*** EXTRACTED MATERIAL Section Begins ***
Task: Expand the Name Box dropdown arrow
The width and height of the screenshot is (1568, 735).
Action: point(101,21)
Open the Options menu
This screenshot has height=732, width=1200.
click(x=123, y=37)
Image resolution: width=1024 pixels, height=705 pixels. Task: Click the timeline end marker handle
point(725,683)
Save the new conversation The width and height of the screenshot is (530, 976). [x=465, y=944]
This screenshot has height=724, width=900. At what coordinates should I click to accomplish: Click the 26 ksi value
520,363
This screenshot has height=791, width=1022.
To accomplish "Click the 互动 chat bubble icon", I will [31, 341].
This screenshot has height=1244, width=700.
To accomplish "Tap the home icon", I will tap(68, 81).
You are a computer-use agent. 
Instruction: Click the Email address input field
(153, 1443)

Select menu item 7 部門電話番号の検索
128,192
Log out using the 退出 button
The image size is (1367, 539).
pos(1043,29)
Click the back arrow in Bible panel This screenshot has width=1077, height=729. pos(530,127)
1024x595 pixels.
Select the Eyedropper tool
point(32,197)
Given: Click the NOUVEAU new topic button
*** EXTRACTED MATERIAL Section Ends ***
WHAT YOU ARE ASKED TO DO = What is needed is every line of the records that contains the word "icon".

REPLY =
To accomplish "Click the 互动 chat bubble icon", I will [31, 341].
To accomplish "Tap the home icon", I will tap(68, 81).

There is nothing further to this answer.